§ LISTED ENTRIES

## START

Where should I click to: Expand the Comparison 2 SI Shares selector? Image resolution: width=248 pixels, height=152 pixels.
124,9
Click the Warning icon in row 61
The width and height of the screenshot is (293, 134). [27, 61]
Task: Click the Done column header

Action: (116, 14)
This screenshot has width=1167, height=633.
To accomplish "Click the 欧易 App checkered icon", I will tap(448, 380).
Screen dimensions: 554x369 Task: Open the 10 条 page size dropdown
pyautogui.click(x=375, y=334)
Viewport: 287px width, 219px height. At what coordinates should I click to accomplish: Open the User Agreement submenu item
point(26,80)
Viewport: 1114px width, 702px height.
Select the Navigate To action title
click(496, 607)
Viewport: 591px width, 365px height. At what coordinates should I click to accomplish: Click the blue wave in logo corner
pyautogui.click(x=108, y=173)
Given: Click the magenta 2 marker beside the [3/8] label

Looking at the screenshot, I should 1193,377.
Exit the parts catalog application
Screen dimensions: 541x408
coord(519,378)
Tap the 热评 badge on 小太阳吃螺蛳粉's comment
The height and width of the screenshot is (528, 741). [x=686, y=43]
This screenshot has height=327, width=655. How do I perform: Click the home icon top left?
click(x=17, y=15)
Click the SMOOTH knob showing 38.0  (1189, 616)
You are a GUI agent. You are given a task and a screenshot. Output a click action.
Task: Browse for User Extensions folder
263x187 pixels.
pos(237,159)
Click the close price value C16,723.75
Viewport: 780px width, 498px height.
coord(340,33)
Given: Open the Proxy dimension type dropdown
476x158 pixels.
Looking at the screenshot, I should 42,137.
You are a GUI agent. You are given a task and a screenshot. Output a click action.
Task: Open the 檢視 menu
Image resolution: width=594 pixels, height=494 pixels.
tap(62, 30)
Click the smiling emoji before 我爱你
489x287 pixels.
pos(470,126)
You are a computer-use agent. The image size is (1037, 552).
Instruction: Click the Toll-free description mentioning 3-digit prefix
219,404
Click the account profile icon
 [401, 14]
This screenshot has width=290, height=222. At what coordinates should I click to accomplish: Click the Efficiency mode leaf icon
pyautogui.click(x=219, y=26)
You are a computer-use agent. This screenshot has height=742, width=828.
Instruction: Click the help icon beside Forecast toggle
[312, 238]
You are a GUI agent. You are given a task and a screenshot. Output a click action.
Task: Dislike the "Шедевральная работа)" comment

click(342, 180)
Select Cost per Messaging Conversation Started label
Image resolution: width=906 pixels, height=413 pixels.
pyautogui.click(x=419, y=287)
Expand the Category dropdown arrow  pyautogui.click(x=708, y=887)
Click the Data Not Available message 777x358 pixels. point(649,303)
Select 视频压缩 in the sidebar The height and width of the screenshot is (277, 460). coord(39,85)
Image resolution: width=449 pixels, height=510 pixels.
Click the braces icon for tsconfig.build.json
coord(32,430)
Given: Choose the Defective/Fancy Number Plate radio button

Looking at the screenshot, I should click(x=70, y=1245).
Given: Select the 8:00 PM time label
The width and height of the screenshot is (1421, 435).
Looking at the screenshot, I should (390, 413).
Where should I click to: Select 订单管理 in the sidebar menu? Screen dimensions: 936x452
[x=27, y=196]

## END

Update every one of the rows above so that "Screen dimensions" is replaced by "Screen size", and leave all the other text unchanged.

Where should I click to: Expand the Comparison 2 SI Shares selector? Image resolution: width=248 pixels, height=152 pixels.
124,9
Click the Warning icon in row 61
The width and height of the screenshot is (293, 134). [27, 61]
Task: Click the Done column header

Action: (116, 14)
This screenshot has width=1167, height=633.
To accomplish "Click the 欧易 App checkered icon", I will tap(448, 380).
Screen size: 554x369 Task: Open the 10 条 page size dropdown
pyautogui.click(x=375, y=334)
Viewport: 287px width, 219px height. At what coordinates should I click to accomplish: Open the User Agreement submenu item
point(26,80)
Viewport: 1114px width, 702px height.
Select the Navigate To action title
click(496, 607)
Viewport: 591px width, 365px height. At what coordinates should I click to accomplish: Click the blue wave in logo corner
pyautogui.click(x=108, y=173)
Given: Click the magenta 2 marker beside the [3/8] label

Looking at the screenshot, I should 1193,377.
Exit the parts catalog application
Screen size: 541x408
coord(519,378)
Tap the 热评 badge on 小太阳吃螺蛳粉's comment
The height and width of the screenshot is (528, 741). [x=686, y=43]
This screenshot has height=327, width=655. How do I perform: Click the home icon top left?
click(x=17, y=15)
Click the SMOOTH knob showing 38.0  (1189, 616)
You are a GUI agent. You are given a task and a screenshot. Output a click action.
Task: Browse for User Extensions folder
263x187 pixels.
pos(237,159)
Click the close price value C16,723.75
Viewport: 780px width, 498px height.
coord(340,33)
Given: Open the Proxy dimension type dropdown
476x158 pixels.
Looking at the screenshot, I should 42,137.
You are a GUI agent. You are given a task and a screenshot. Output a click action.
Task: Open the 檢視 menu
Image resolution: width=594 pixels, height=494 pixels.
tap(62, 30)
Click the smiling emoji before 我爱你
489x287 pixels.
pos(470,126)
You are a computer-use agent. The image size is (1037, 552).
Instruction: Click the Toll-free description mentioning 3-digit prefix
219,404
Click the account profile icon
 [401, 14]
This screenshot has width=290, height=222. At what coordinates should I click to accomplish: Click the Efficiency mode leaf icon
pyautogui.click(x=219, y=26)
You are a computer-use agent. This screenshot has height=742, width=828.
Instruction: Click the help icon beside Forecast toggle
[312, 238]
You are a GUI agent. You are given a task and a screenshot. Output a click action.
Task: Dislike the "Шедевральная работа)" comment

click(342, 180)
Select Cost per Messaging Conversation Started label
Image resolution: width=906 pixels, height=413 pixels.
pyautogui.click(x=419, y=287)
Expand the Category dropdown arrow  pyautogui.click(x=708, y=887)
Click the Data Not Available message 777x358 pixels. point(649,303)
Select 视频压缩 in the sidebar The height and width of the screenshot is (277, 460). coord(39,85)
Image resolution: width=449 pixels, height=510 pixels.
Click the braces icon for tsconfig.build.json
coord(32,430)
Given: Choose the Defective/Fancy Number Plate radio button

Looking at the screenshot, I should click(x=70, y=1245).
Given: Select the 8:00 PM time label
The width and height of the screenshot is (1421, 435).
Looking at the screenshot, I should (390, 413).
Where should I click to: Select 订单管理 in the sidebar menu? Screen size: 936x452
[x=27, y=196]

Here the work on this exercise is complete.